Hear a thunderous buzz outside your window? Notice a large dark cluster of insects suddenly hanging from a tree branch, fence, ladder, or woodpile in your backyard? These are swarming honey bees. Want to know what to do with them? Please, whatever you do, don’t kill them — many of our beekeepers would be glad to move them to a new home for you! In fact, chances are an eager beekeeper will show up within hours of your call.
Under ideal conditions, a strong, established honey bee colony will subdivide, and one or more swarms will leave the hive. It is their way of reproducing. A swarm may cluster for a while on an exposed tree limb or bush near the old hive while scout bees search for a suitable place to establish a permanent new home.
People often become concerned when they find swarms clustering in their yards. After all, it’s a lot of bees, and bees sting, right? Actually, honey bees most often exhibit defensive behavior near their nests, where they are concerned with protecting their young and food supply (honey!). A honey bee swarm has neither young nor food stores and isn’t likely to exhibit defensive behavior unless unduly provoked.
Honey Bee Colony Removal
Honey bees can create colonies within walls, roofs, chimneys, and any other dry cavity. Colonies should be removed promptly from problem sites because honey bees can store an astonishing amount of honey in only a few weeks. Some of our members offer professional honey bee removal services.
Honey Bee Swarm FAQs
Q. What do I do if I see a swarm of bees?

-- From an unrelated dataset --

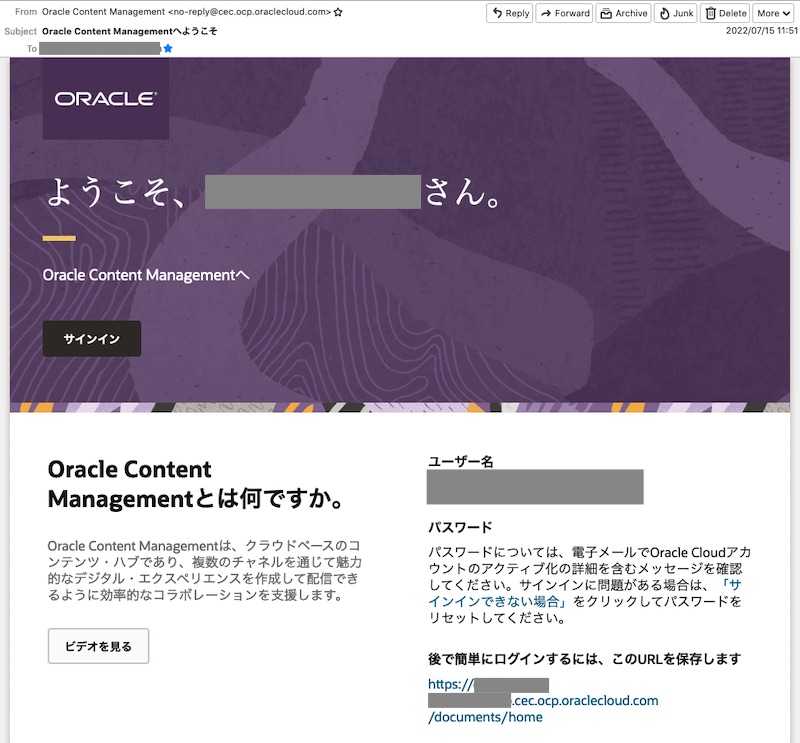Delete this email with trash button
This screenshot has height=743, width=800.
coord(725,13)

A. Don’t panic: bees in a swarm are universally in a good mood. They can’t easily sting even if antagonized as they have gorged themselves with honey and can’t get their bodies into the best position to sting. If the swarm is not causing a nuisance, leave it alone or find a beekeeper to come take the swarm away. If the swarm is not captured and removed, it will cluster in a bush or tree and remain there for up to three days. During that time scout bees will search for a suitable location for the swarm to establish a new hive.

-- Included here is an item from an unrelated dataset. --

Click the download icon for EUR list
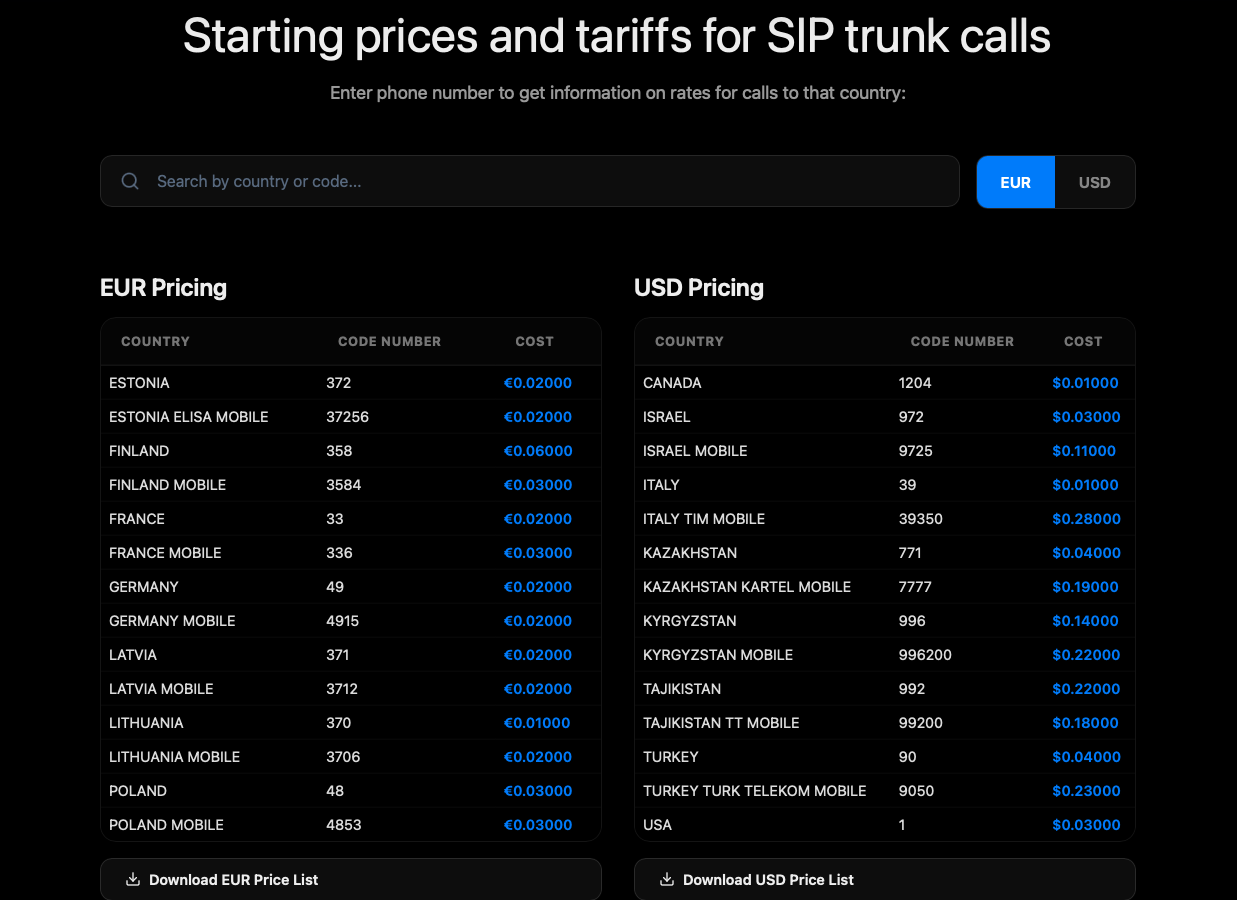 click(x=132, y=880)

Q. Why do honeybees swarm?
A. Honeybee colonies swarm when they have outgrown their nest site. The existing queen and approximately half of the bees will swarm from the nest and seek a suitable location to build a new nest. The remaining half of the bees will stay in the current nest site. Shortly after the colony swarms, a new queen bee will hatch and, if she successfully mates, will perpetuate the colony until it again swarms.
Q. How do beekeepers catch swarms?
A. Beekeepers usually catch swarms when the bees collect on a tree or bush. The beekeeper simply shakes the swarm into a cardboard box that can be secured and has adequate ventilation. The swarm is then taken to a hive, the box opened and the bees shaken into the hive. Alternatively, the box can be opened in front of the hive for the bees to enter it by themselves. It is a dramatic sight to see a swarm marching into a new hive!